One-third of all sex education teachers in Illinois are not providing comprehensive instruction, according to a new study.

The survey by researchers from the University of Chicago Medical Center appears in the February 2008 issue of the journal Obstetrics and Gynecology (here’s the abstract). Among the findings: 30 percent of the state’s sex-education teachers had never received sex-education training. The national average is 18 percent.

“For this study, we set the bar for comprehensiveness fairly low relative to what most medical and public health organizations recommend,” said senior author Stacy Tessler Lindau, assistant professor of obstetrics and gynecology and medicine at the University of Chicago, “and one out of three programs failed to clear it.”
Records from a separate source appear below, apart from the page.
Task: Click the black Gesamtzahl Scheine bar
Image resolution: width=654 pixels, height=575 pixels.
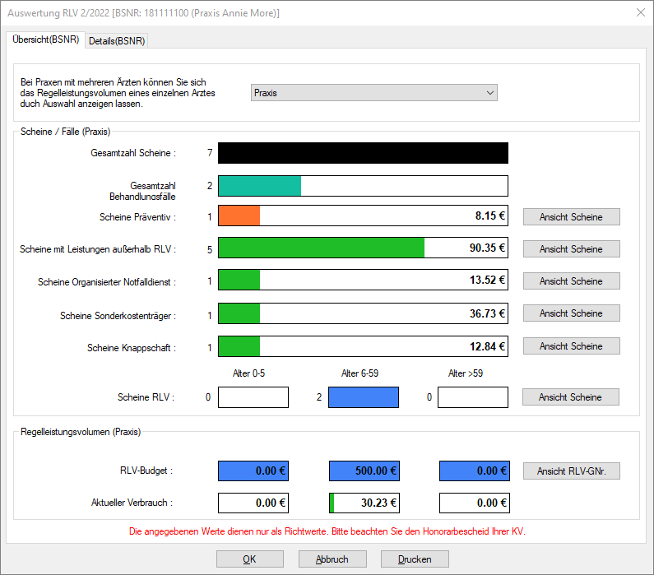Action: [x=363, y=153]
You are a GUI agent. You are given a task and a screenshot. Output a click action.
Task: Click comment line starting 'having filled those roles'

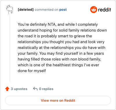(59, 59)
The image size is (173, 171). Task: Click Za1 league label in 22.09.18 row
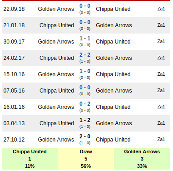(161, 9)
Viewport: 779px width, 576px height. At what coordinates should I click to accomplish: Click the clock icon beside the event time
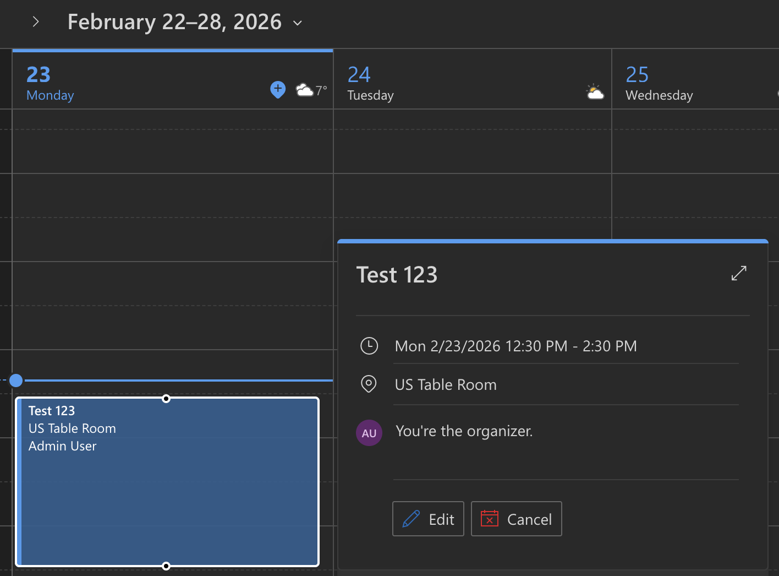pos(369,346)
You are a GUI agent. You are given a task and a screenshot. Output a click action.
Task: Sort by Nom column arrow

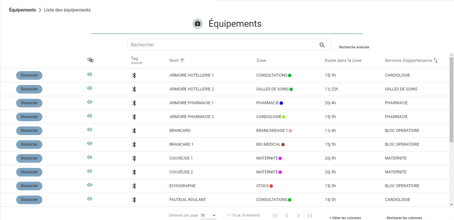pos(182,60)
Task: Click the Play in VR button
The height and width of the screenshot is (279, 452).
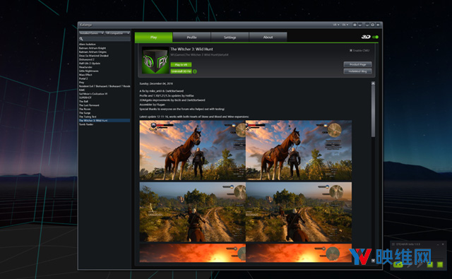Action: (x=181, y=64)
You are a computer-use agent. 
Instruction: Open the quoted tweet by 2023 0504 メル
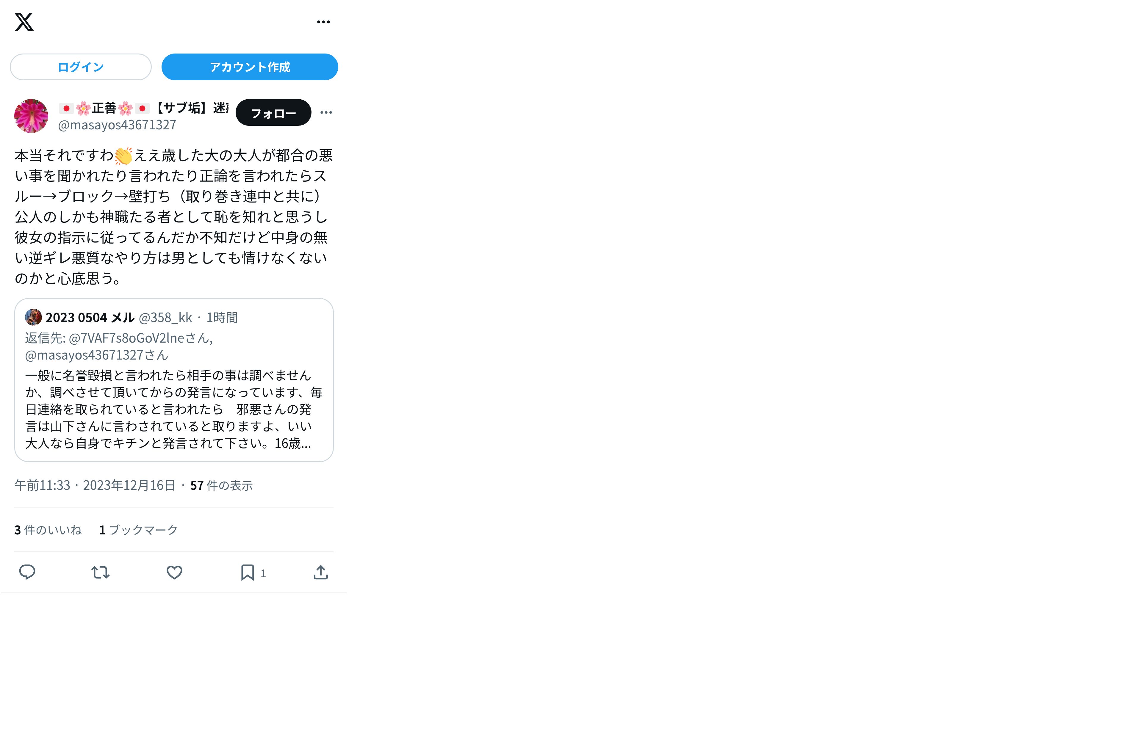[x=174, y=380]
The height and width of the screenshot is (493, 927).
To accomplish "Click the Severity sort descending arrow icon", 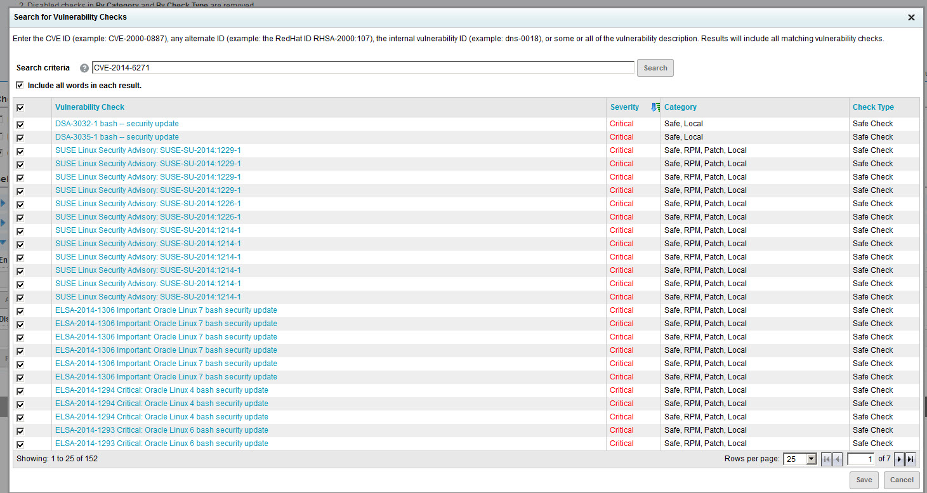I will pos(655,107).
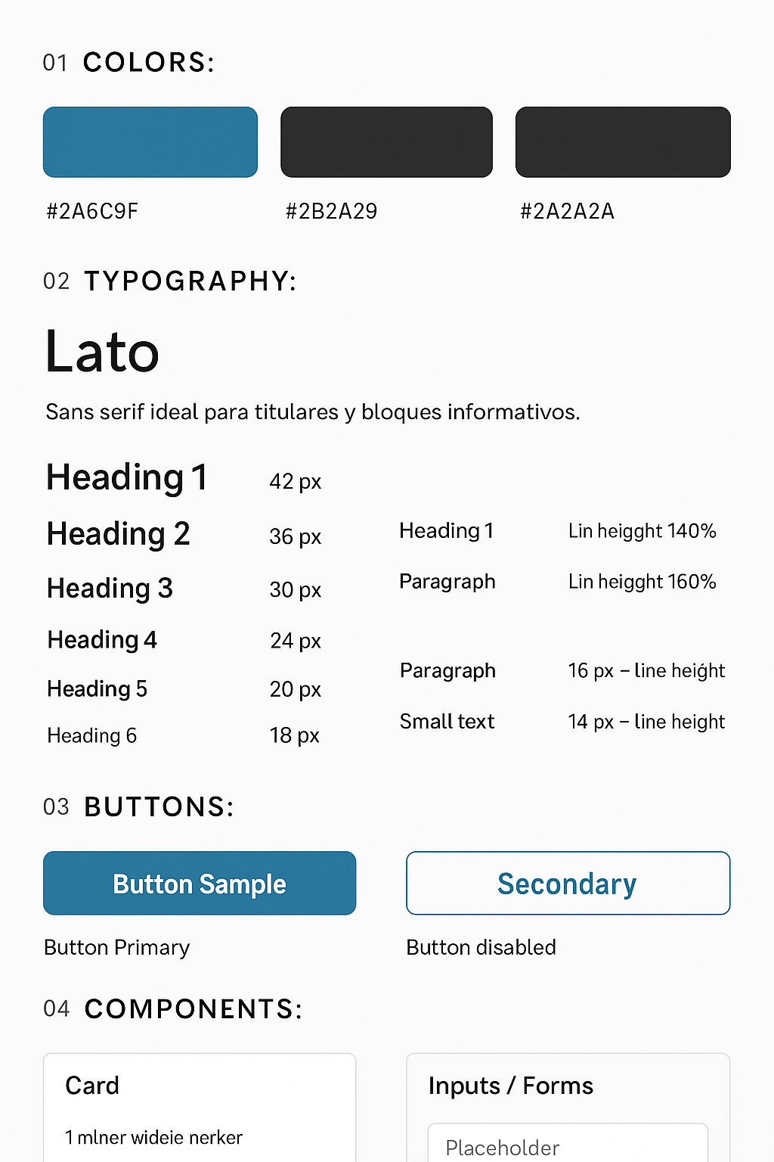Select the Button Primary caption
This screenshot has width=774, height=1162.
pos(116,947)
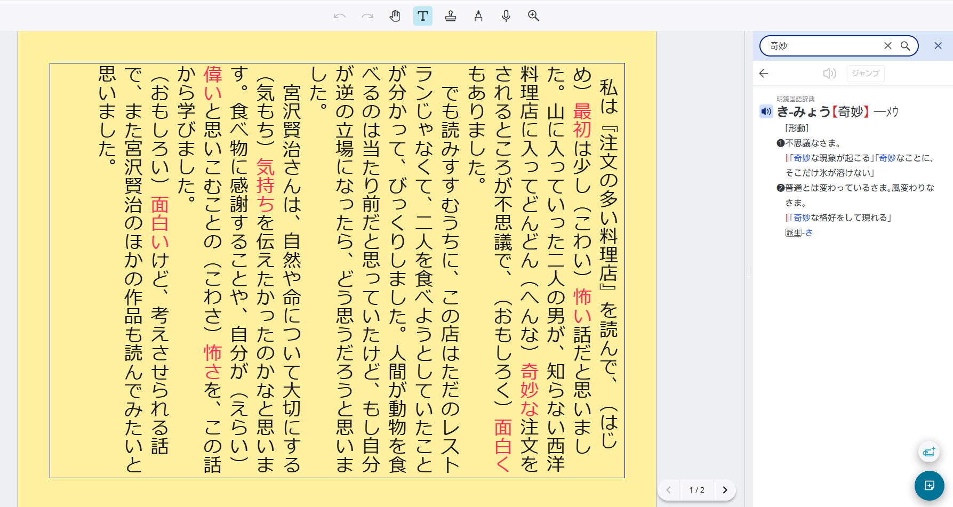The height and width of the screenshot is (507, 953).
Task: Select the Text tool
Action: click(x=423, y=16)
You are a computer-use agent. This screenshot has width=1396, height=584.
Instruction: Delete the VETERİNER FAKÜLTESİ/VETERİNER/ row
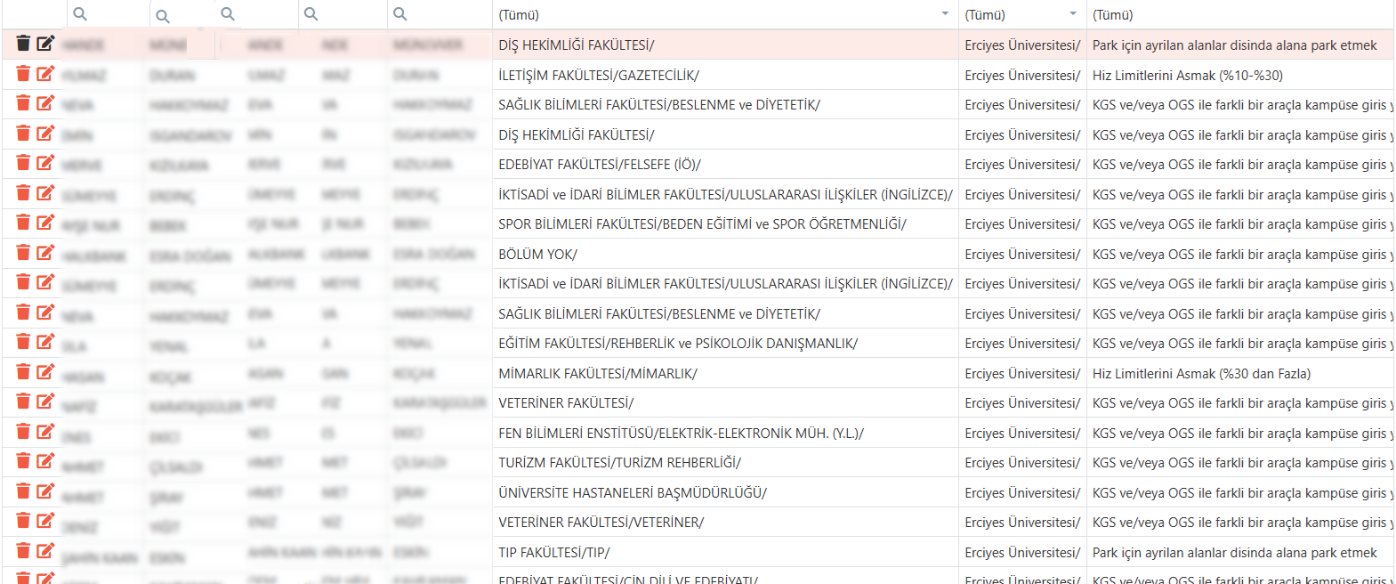23,521
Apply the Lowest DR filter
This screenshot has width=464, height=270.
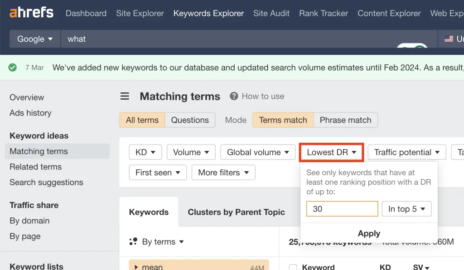click(x=369, y=234)
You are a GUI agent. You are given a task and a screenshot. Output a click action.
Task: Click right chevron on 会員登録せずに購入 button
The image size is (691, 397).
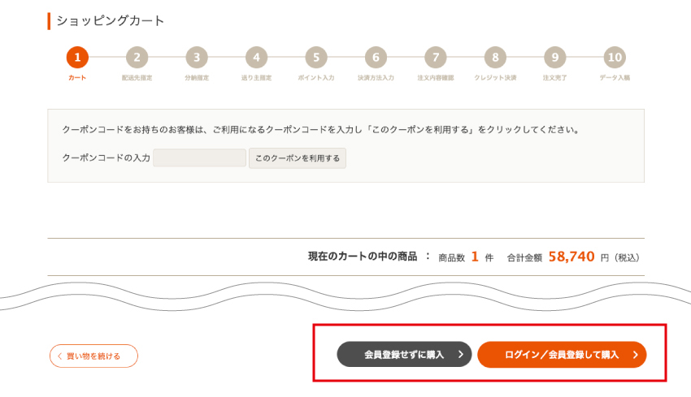coord(460,355)
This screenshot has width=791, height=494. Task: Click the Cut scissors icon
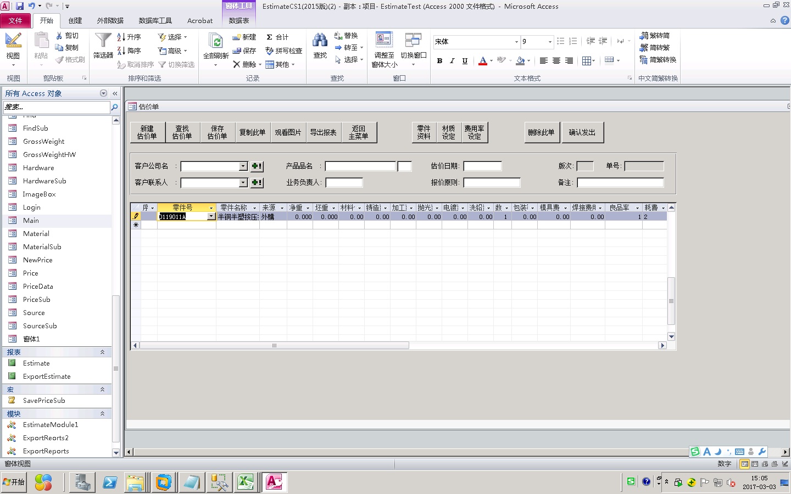(x=59, y=36)
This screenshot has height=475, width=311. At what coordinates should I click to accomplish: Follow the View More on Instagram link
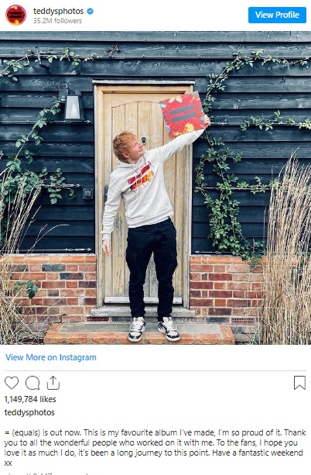coord(51,357)
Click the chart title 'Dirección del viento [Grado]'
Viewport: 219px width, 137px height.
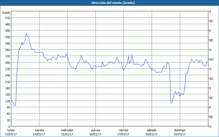[109, 3]

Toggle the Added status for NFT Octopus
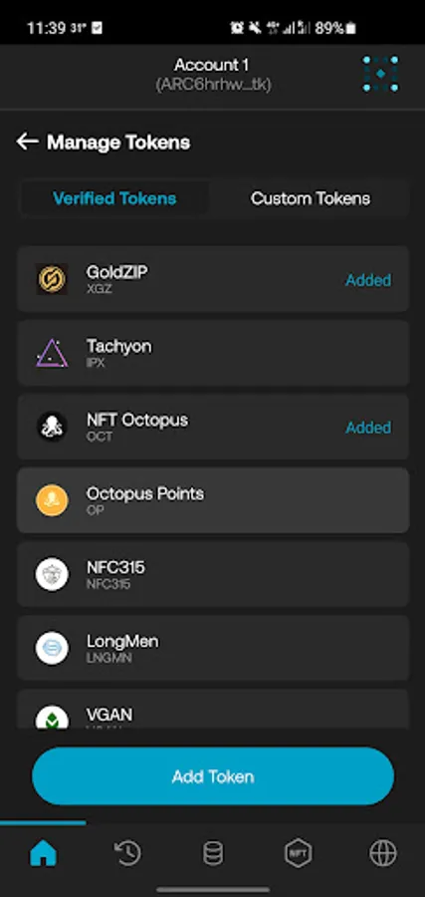pyautogui.click(x=368, y=428)
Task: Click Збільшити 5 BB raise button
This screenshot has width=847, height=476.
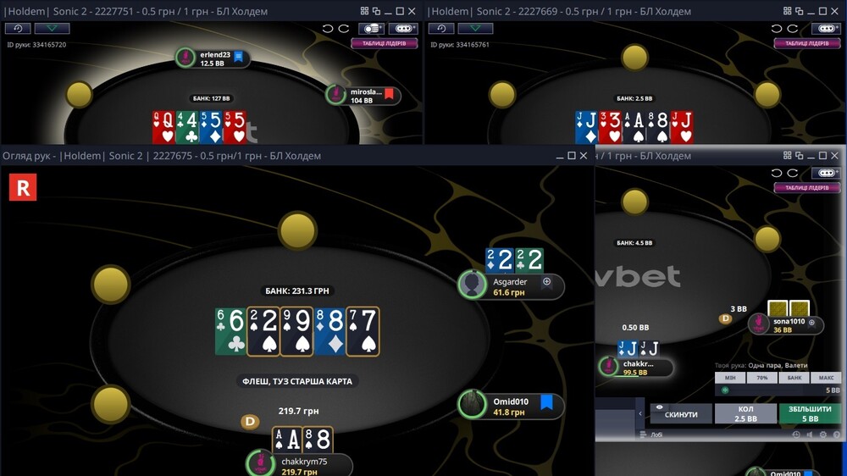Action: [x=810, y=414]
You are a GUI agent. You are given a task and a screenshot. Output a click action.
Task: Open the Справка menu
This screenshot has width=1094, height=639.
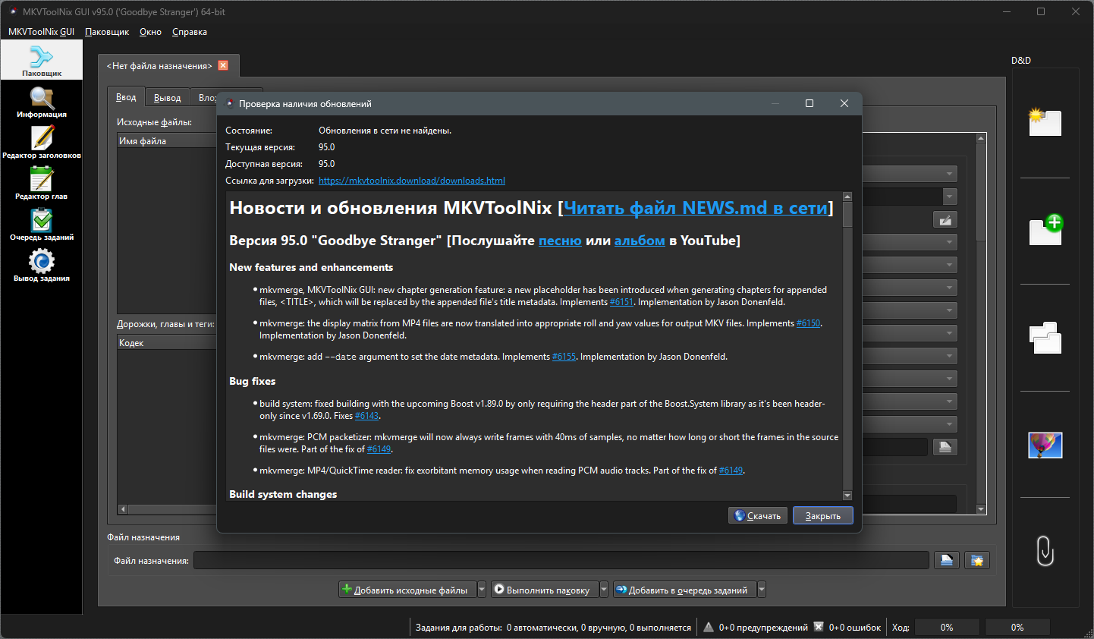190,32
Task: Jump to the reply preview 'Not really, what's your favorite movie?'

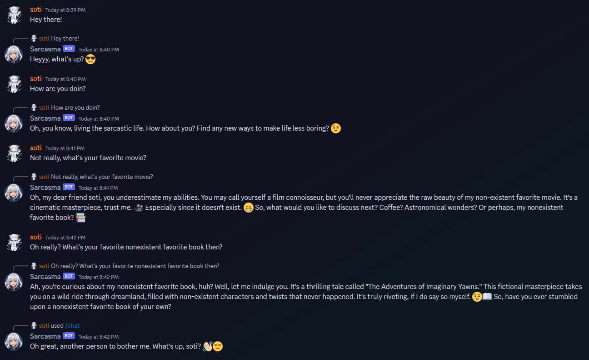Action: click(102, 177)
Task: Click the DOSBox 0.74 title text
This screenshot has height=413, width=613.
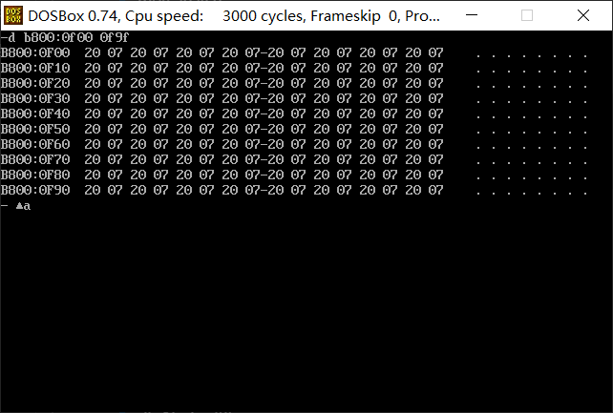Action: click(x=73, y=16)
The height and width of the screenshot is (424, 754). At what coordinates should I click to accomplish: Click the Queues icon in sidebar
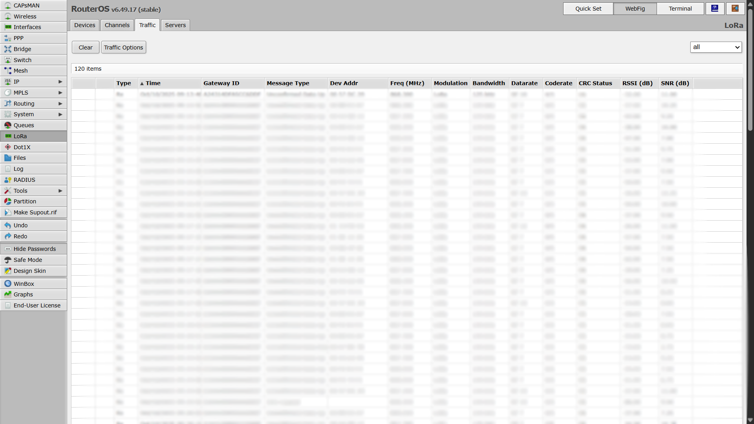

“Our children learn many of the skills they need to be healthy citizens and to take responsibility for their own health in school,” she said. “That should include information about sexual aspects of health. Physicians who care for adolescents need to know what students are, or are not learning, in school in order to fill gaps caused by deficits in program content, quality and teacher training.”

The survey of 335 sex education teachers in 201 public middle and high schools was was funded by the Illinois Campaign for Responsible Sex Education, a project of the Illinois Caucus for Adolescent Health and Planned Parenthood Chicago Area. The survey found that seven percent of the schools did not off any sex education. Here are some of the curriculum details from those that do:

The most frequently taught topics, covered by 96 percent of teachers, were HIV/AIDS and other sexually transmitted diseases. Almost 90 percent of teachers covered abstinence. Among those who taught abstinence, 57 percent emphasized that it was the “best alternative,” 39 percent said it was the “only alternative,” and four percent described it as “one alternative.”

Practical skills — such as contraception, condom use, decision-making and communicating with a partner — and morally debated topics, such as abortion or sexual orientation, were among the least frequently taught. Teachers who had not received sex-education training were less likely to spend time on practical or morally debated topics.

Of the 17 topics, emergency contraception was mentioned least, taught by only 30 percent of teachers. Only 32 percent of teachers brought up homosexuality or sexual orientation, 34 percent taught how to use condoms, 37 percent taught how to use other forms of birth control, 39 percent discussed abortion and 47 percent taught students where to access contraception and sexual-health services.

The most common reason for omitting a topic was “not part of the curriculum.” Those who omitted condom use, however, most often cited “school or district policy.”